Autreédito

Promesses avec lendemain

110 milliards de dinars octroyés aux zones d’ombre. Un financement qui augure d’une bonne nouvelle année. Puisque cette enveloppe va être mise à profit pour 2021 qui est à nos portes. L’annonce officielle faite ce dimanche depuis Tissemsilt par le conseiller auprès du président de la République, chargé des zones d’ombre, Ibrahim Merad,  venant conforter cet engagement ferme de réduire à néant toute pensée malsaine quant à des promesses sans lendemain que l’Algérie nouvelle ne veut plus dans son discours aujourd’hui. Et ce, après tant d’expériences électorales faites aux populations des quatre coins du pays quant à la prise en charge des doléances les moins prioritaires.  Mais là,  les mots ont été suivis d’effets et clôturent une année qui a connu une crise économique engendrée par une situation sanitaire sans précédent  à l’origine de l’arrêt de projets, de chantiers et de mis au chômage de centaines de travailleurs.

Les tournées du Premier ministre dans certaines de ces zones d’ombre ces dernières semaines apportent leur lot de solutions à des villages enclavés, des habitants isolés, des populations dans la précarité,  sans le minimum vital, des lieux dits sortis de l’anonymat pour réduire un tant soit peu de leur mauvaise conditions de vie, associée à l’absence d’infrastructures et d’institutions étatiques à même de résoudre des problèmes de tout ordre. Transport, éducation, santé, agriculture, électrification,  alimentation en eau potable, en gaz, culture et loisirs  de jeunesse etc. Des moyens qui viennent à manquer dans ces contrées lointaines, et que l’on ne peut trouver qu’aux chefs lieux des wilayas ou dans les grands centres urbains. De grands manques à gagner que les citoyens n’ont eu de cesse de clamer et de réclamer à tue tête, sans jamais se faire entendre, exception les jours de la drague électorale des candidats qui courtisent leurs voix et en oublient juste après les longs discours enflammés de promesses restées sur place, à défaut de les suivre dans leur cantonnement citadin et leur confort administratif et social. Ces mêmes populations de ces douars qui pendant plus d’une décennie ont été abandonnées à leur sort, dans l’insécurité totale, eux qui ont chèrement payé le tribut des attentats, des massacres et des assassinats qui ont ciblé ces populations isolées, vulnérables sans défense. D’où elles ne sont pas sortie indemnes car les séquelles et les blessures sont toujours là. A rappeler un passé pourtant à oublier mais sans lequel un présent ne peut se construire et un avenir s’espérer.

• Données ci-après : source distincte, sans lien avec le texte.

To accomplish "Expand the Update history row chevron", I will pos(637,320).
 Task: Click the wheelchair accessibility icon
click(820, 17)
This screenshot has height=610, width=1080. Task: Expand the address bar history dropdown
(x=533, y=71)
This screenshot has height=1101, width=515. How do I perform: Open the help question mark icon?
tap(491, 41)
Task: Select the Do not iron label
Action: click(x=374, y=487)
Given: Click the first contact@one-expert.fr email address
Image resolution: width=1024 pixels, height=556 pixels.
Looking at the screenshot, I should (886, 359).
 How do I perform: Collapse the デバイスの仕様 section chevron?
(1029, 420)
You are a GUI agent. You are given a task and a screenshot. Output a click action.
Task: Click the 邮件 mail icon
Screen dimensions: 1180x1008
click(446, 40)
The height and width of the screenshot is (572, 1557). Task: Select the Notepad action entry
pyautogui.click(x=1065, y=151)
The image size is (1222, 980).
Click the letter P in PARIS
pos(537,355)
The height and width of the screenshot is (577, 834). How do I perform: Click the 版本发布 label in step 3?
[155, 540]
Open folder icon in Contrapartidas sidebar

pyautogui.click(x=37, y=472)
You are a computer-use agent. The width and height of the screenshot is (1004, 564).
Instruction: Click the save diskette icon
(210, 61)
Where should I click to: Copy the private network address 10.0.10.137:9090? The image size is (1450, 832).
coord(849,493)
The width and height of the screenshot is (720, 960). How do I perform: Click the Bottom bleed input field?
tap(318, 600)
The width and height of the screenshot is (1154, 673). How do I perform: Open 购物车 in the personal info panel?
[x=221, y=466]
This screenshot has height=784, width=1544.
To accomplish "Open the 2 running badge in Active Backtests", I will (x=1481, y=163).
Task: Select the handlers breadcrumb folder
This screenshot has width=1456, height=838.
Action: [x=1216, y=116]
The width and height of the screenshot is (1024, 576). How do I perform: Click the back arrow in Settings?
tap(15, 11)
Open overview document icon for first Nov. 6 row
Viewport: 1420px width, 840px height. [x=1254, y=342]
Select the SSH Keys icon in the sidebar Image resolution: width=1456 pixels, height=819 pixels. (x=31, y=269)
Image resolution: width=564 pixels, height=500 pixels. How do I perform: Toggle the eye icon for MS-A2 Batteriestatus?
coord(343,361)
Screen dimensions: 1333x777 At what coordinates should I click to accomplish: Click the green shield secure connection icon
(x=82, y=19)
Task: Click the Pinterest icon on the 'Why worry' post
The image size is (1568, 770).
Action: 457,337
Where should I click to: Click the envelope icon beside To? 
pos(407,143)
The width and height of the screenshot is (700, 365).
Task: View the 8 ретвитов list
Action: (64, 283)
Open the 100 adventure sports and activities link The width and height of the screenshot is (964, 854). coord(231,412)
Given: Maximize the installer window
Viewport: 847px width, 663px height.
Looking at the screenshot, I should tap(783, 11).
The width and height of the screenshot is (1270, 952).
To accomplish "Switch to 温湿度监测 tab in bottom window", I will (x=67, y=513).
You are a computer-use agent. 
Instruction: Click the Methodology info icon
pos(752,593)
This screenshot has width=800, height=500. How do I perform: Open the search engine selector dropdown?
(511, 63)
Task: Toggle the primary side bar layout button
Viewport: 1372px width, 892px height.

Une page de l’histoire est tournée, sortant la tête de l’eau pour non pas seulement émerger mais aller de l’avant. Et retour aux expériences passées qui font renouer avec les privations et l’absence de projets de développement. Aujourd’hui, des citoyens de plus d’un millier de zones d’ombres peuvent prétendre à un meilleur, pas à un mirage,  sans perdre pied en reprenant confiance. Et si ce sont les moyens qui manquent vraiment, il est une volonté non feinte d’y résorber. L’argent est là et bien là/ reste à en faire bon usage. La balle est dans le camp des commis de l’Etat censés concrétiser ces décisions. Car par un passé récent, il y a eu tellement de mauvaise expériences,  en entraves, en lenteurs bureaucratiques… Mais il est permis d’espérer.  2021 nous en dira plus !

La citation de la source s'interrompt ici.